Perkara ini sendiri diawali dari sengketa tanah di Desa Andulang, Kecamatan Gapura. Tanah yang telah bersertifikat atas nama putri korban, Tartilatul Aini, sejak 2015, dibangun oleh terdakwa tanpa izin pemilik tanah. Tapi terdakwa justru merespons dengan sikap intimidasi, merekam video ancaman dengan pameran senjata tajam dan benda menyerupai pistol yang diduga milik terdakwa.
Dalam sidang, penasihat hukum terdakwa sempat menolak diputarnya video ancaman dengan dalih terdakwa tidak mengenakan pakaian di dalam video, sedangkan video ancaman tersebut di-posting sendiri oleh terdakwa pada profil WhatsAppnya. Namun, ketiga saksi telah memberikan kesaksian isi video tersebut di hadapan majelis hakim. Bahkan, terdakwa sendiri mengakui kebenaran kesaksian itu.
Disaat Penasehat hukum terdakwa berulang kali meminta majelis hakim untuk mendamaikan kedua belah pihak, Ketua Majelis Hakim menjawab dengan tegas bahwa restorative justice hanya dapat ditempuh jika kedua pihak sepakat.
“Majelis hanya memberikan nasihat. Jika tidak ada kesepakatan, perkara tetap dilanjutkan, hal itu tergantung terdakwa gimana upayanya untuk membujuk penggugat. Terdakwa berani berbuat harus berani bertanggung jawab,” ucap Hakim Andri Lesmana dengan tegas di dalam persidangan.
Yang menjadi sorotan, terdakwa hingga kini belum ditahan secara fisik. Padahal, Pasal 22 ayat (5) KUHAP menyebut masa tahanan kota hanya dihitung seperlima dari total masa tahanan, sehingga terdakwa berpotensi mendapatkan keringanan hukuman meski ancamannya sangat serius.
Sejumlah pihak menilai status tahanan kota tidak sejalan dengan semangat pemberantasan premanisme yang terus didengungkan oleh Kapolri Jenderal Listyo Sigit Prabowo. “Kasus ini dari awal banyak kejanggalan.

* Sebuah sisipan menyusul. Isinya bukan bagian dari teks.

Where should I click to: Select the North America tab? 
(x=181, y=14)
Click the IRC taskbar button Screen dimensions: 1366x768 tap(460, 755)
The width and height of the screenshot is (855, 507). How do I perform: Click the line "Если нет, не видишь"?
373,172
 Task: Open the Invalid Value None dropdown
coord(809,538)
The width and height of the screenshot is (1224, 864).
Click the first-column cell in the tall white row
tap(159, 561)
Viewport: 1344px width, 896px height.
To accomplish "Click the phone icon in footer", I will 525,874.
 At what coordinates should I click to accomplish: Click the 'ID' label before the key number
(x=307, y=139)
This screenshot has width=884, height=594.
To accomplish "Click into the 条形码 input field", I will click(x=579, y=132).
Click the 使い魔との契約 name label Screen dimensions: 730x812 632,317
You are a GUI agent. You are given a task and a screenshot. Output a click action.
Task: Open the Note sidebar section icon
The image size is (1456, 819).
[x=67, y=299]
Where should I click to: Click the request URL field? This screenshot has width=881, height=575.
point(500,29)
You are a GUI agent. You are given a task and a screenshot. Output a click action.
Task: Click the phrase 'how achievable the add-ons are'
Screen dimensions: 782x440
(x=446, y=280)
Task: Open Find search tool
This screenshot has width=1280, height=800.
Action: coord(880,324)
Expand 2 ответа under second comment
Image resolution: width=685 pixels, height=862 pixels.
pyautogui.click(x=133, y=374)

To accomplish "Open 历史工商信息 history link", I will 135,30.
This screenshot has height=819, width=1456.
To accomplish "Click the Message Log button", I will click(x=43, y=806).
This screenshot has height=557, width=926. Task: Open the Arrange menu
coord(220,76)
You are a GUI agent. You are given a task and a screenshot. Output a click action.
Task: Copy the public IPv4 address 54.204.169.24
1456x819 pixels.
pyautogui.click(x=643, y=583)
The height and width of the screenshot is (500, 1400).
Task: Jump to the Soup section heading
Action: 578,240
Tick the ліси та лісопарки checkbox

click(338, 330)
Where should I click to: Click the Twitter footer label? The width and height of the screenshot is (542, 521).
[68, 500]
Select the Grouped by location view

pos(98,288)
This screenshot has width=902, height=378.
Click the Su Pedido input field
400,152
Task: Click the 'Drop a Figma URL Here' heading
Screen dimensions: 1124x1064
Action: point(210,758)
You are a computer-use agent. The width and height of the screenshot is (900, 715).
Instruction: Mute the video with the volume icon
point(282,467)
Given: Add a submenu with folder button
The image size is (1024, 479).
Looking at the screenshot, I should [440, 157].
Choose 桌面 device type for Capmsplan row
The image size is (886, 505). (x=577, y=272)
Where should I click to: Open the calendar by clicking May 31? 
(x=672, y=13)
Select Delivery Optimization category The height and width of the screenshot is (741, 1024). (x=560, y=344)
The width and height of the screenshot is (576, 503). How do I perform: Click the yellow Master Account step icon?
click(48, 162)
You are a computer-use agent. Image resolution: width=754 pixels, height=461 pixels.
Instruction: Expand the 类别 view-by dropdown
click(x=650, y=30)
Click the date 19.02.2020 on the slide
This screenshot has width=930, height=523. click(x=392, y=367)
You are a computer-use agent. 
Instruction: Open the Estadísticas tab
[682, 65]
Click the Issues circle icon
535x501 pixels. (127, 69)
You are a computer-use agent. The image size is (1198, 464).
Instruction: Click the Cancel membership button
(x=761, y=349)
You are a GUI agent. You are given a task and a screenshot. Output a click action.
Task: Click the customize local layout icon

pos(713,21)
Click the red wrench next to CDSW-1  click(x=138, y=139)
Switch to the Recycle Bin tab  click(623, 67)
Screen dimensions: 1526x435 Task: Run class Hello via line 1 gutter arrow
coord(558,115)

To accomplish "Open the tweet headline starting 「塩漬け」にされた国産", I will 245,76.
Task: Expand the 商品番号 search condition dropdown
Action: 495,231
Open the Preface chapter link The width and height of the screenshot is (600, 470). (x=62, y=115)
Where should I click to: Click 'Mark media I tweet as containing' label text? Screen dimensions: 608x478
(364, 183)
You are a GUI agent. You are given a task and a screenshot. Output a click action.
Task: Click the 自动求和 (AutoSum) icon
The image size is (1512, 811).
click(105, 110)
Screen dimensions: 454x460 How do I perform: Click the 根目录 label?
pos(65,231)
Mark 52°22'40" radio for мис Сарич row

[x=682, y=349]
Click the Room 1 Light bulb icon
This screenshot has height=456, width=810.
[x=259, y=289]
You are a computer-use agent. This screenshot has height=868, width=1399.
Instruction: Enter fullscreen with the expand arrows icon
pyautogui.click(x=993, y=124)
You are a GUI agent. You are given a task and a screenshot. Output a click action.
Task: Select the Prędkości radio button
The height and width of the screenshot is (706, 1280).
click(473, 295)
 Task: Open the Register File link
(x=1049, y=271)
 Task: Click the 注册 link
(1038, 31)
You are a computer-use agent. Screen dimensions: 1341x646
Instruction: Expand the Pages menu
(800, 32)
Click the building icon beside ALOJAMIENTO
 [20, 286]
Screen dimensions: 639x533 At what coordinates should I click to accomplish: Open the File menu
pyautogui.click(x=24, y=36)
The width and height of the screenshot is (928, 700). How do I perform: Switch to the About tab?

Penyidik tidak menetapkan pasal kepemilikan sajam dan alat menyerupai Pistol, meskipun Barang bukti tersebut sudah diamankan petugas, sajam dan pistol tidak diusut tuntas, bahkan tidak dihadirkan di persidangan,” ujar salah satu pemerhati hukum di Sumenep.
Ia juga mempertanyakan komitmen aparat dalam menegakkan hukum secara objektif. “Seharusnya barang bukti ditunjukkan di depan sidang agar saksi dan korban bisa mengonfirmasi kesesuaian dengan video ancaman dan dugaan penyerobotan lahan kenapa tidak juga diusut, ada apa dengan penegakan hukum di Sumenep ini?” tanya beliau.
Sementara itu, korban menyatakan dengan tegas kasus ini tetap dilanjutkan dengan harapan dapat keadilan, dikarenakan terdakwa belum pernah permintaan maaf secara langsung kepada korban dan pihak keluarga korban telah dihina dengan perkataan Patek (anjing).
L“Saya merasa direndahkan dan tanah saya diserobot. Baru setelah masuk sidang, pengacaranya minta damai. Padahal dari awal Taufik tidak pernah menunjukkan penyesalannya dengan menghina saya,” ucap Zaini penuh kecewa.
Zaini menambahkan, sejak melapor ke Polsek pada Desember 2023, hanya pihak keluarga terdakwa yang datang memintanya mencabut laporan. “Tidak ada satupun yang menjamin keselamatan saya jika berdamai. Bahkan ketika istri saya minta ganti rugi atas tanah yang dibangun terdakwa, tidak ada yang menyanggupi,” tambahnya.
Sidang lanjutan dijadwalkan Selasa pekan depan dengan agenda mendengarkan keterangan ahli pidana dari pihak Jaksa Penuntut Umum.